Regular exercise ensures healthy gut movement, leading to healthy poop. It also keeps your dog from getting bored and reduces the chances of Coprophagia — dogs eating stools. Boredom is just one of the reasons behind this behaviour; it can also be a nutritional or medical issue or may have roots in a different behavioural problem.
Of course, do not increase exercise for a dog with diarrhoea or one that is not up for exercise. Ensure your dog is adequately hydrated (even when they have healthy stools).
This can be helpful for dogs that are dehydrated and constipated. Dogs suffering from diarrhoea should also be given extra water to make up for the fluid loss. For chronic diarrhoea, your vet may give you additional supplements or put the dog on IV fluids.
Add Probiotics and prebiotics:
Adding these to the food helps maintain healthy gut flora, leading to better poop. Read more about them here (under ‘extras’).
Add Fibre and Bones:
Fibre helps with constipation and diarrhoea. Good sources of fibre include pumpkin and green, leafy vegetables. Bones help firm up loose stools. If your dog has hard stools, controlling the quantity of bones being fed will help make them softer. As a rule, never feed your dog cooked bones. You can read more about bones and fibre here (under ‘meat’ and ‘fibre’ respectively).
While the general benefit of oil in diet is associated with skin and coat health, oil also helps dogs with constipation. Coconut or Olive oil is a good choice.

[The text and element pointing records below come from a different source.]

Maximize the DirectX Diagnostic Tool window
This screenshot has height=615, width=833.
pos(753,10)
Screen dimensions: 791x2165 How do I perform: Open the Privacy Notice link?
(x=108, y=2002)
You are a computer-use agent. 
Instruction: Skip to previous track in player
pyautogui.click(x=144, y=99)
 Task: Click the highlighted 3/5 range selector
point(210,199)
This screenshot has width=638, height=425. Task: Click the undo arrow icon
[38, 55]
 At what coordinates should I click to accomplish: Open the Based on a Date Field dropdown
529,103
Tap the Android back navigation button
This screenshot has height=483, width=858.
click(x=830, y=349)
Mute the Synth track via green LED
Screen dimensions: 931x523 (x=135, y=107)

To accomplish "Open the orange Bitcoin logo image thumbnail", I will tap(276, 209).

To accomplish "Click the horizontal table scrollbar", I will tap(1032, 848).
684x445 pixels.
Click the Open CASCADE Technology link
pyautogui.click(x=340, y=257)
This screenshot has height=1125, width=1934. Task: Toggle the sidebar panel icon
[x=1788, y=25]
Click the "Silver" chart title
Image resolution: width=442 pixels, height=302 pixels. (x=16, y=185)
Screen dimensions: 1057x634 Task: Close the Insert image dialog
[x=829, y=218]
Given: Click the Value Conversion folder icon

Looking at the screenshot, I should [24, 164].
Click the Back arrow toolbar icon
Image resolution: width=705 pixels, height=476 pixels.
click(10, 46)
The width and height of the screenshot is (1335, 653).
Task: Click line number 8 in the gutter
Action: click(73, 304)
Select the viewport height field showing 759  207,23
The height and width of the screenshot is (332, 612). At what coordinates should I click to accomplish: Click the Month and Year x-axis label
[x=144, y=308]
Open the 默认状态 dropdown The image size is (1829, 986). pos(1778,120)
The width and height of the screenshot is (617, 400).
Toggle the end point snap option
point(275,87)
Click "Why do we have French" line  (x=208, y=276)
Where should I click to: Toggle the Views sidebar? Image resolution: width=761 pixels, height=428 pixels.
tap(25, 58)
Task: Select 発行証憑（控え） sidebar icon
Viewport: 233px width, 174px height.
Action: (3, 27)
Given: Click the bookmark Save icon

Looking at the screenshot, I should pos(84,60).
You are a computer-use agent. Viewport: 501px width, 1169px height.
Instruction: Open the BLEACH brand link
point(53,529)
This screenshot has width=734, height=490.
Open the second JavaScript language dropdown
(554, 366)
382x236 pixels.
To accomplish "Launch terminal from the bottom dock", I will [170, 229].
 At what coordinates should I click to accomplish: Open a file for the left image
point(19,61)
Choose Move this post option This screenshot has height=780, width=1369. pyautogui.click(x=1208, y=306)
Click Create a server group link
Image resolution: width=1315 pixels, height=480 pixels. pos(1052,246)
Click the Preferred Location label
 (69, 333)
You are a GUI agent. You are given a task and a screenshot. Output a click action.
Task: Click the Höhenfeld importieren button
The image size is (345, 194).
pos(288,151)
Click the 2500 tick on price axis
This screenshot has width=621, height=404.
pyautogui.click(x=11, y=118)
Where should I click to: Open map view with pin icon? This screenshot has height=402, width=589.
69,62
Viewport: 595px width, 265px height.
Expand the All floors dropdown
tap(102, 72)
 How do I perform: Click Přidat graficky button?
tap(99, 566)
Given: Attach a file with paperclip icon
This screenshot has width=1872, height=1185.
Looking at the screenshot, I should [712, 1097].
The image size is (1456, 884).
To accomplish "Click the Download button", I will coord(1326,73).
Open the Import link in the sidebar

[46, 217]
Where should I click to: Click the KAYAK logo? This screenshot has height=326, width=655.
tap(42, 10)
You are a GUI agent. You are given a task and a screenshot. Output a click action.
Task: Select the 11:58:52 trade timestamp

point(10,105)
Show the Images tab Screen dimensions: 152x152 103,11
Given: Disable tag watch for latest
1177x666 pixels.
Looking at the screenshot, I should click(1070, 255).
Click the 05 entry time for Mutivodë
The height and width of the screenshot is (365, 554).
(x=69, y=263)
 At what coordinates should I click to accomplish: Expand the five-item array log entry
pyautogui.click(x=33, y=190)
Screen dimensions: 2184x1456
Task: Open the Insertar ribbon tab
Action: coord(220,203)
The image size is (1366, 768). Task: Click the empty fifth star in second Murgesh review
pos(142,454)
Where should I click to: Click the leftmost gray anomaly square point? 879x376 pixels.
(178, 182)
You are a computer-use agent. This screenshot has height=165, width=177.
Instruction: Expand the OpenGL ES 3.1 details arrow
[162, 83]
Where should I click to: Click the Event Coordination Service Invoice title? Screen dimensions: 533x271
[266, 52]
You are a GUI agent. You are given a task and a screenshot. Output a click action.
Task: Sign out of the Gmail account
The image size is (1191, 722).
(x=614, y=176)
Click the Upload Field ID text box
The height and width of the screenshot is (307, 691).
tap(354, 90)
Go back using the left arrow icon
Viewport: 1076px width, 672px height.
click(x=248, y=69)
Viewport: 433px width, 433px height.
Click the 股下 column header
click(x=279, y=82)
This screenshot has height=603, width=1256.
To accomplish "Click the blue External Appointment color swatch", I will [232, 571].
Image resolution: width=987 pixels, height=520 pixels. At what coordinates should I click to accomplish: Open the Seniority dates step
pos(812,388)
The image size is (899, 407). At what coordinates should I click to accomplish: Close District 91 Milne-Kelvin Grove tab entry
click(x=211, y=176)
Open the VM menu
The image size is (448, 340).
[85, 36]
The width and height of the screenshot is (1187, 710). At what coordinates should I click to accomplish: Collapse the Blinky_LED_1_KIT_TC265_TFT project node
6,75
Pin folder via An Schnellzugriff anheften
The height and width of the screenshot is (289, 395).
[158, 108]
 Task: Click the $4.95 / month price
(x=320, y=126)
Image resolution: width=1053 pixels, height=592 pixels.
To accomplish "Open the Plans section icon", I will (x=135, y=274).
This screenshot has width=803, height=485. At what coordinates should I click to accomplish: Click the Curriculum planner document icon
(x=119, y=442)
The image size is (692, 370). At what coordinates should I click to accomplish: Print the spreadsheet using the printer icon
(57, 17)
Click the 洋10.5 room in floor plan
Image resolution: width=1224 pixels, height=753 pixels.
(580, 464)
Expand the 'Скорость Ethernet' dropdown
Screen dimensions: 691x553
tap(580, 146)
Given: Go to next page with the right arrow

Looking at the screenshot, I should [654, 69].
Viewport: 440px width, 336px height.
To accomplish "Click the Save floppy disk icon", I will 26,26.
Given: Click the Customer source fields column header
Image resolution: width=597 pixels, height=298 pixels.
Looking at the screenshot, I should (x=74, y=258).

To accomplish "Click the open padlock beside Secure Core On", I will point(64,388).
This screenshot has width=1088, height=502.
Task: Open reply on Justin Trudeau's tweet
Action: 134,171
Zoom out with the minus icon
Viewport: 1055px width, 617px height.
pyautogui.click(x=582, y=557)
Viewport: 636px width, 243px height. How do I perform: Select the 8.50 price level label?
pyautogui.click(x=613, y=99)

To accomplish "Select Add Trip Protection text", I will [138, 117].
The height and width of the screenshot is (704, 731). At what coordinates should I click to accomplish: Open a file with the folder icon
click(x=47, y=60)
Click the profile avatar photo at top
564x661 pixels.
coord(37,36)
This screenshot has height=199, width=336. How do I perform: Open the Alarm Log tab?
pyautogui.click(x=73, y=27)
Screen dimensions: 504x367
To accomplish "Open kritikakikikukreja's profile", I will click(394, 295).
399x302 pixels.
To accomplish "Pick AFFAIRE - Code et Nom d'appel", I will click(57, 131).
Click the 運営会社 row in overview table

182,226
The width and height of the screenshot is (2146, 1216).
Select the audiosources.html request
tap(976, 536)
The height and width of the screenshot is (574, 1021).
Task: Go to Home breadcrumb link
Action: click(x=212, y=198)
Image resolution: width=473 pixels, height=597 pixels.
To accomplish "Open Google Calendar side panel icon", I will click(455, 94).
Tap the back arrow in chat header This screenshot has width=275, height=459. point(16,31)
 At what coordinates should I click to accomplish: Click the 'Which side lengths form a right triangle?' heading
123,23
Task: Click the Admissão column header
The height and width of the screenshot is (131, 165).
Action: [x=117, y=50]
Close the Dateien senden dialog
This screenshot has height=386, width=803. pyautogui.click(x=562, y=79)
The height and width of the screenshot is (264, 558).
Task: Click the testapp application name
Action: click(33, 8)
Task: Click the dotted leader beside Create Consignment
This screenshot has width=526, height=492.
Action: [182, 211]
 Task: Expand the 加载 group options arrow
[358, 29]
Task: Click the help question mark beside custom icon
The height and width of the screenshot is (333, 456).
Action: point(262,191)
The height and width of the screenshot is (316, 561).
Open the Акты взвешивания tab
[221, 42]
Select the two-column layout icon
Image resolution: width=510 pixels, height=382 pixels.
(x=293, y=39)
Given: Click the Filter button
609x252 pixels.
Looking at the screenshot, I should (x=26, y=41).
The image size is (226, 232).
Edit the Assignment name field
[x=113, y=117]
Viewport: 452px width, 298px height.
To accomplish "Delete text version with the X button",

While adding oil to the diet, be careful with the amount, especially for dogs that need to be on law-fat diets. Ensure it remains balanced with any extra fat in the diet like animal fat. Too much fat in the diet can lead to mucus in the stools. Read more about oils here (under ‘fats’).
If your dog has diarrhoea, it may be because of food intolerance or an allergy. Food intolerance occurs when the body has a chemical reaction to a particular substance that has been ingested, leading to discomfort. A food allergy is an immune response to certain foods that are otherwise harmless; it can be life-threatening. Your dog can have either, so it is crucial to see how certain ingredients, especially new ones, affect your dog. If you notice any intolerance or allergic reaction to an ingredient, eliminate it from the diet.
Change in diet:
If you notice your dog having poop trouble on their current diet (raw/cooked/kibble), try switching it up for a bit or give them a short break so that their digestive system is relieved from the stress. See how the change affects them. If their poop improves, it’s time for a diet change. It is good to consult a professional for this.
Sudden overhauls in diet can also wreak havoc on your dog’s gut. If you introduce any new ingredients or change their diet, always do so over a transition period of a week — 10 days.
We’re fortunate to have dog poop in our lives. It gives us early signs of issues which can then be treated and resolved before they evolve into chronic or life-threatening conditions. You can track your dog’s poop by maintaining a chart where you note the colour, consistency and contents. This will not only help you manage their health but will also help you track the effect of changes in diet and introduction to new foods. As disgusting as you may find it, your dog’s poop is often the biggest asset for you — pick it up on every walk and use it to your advantage!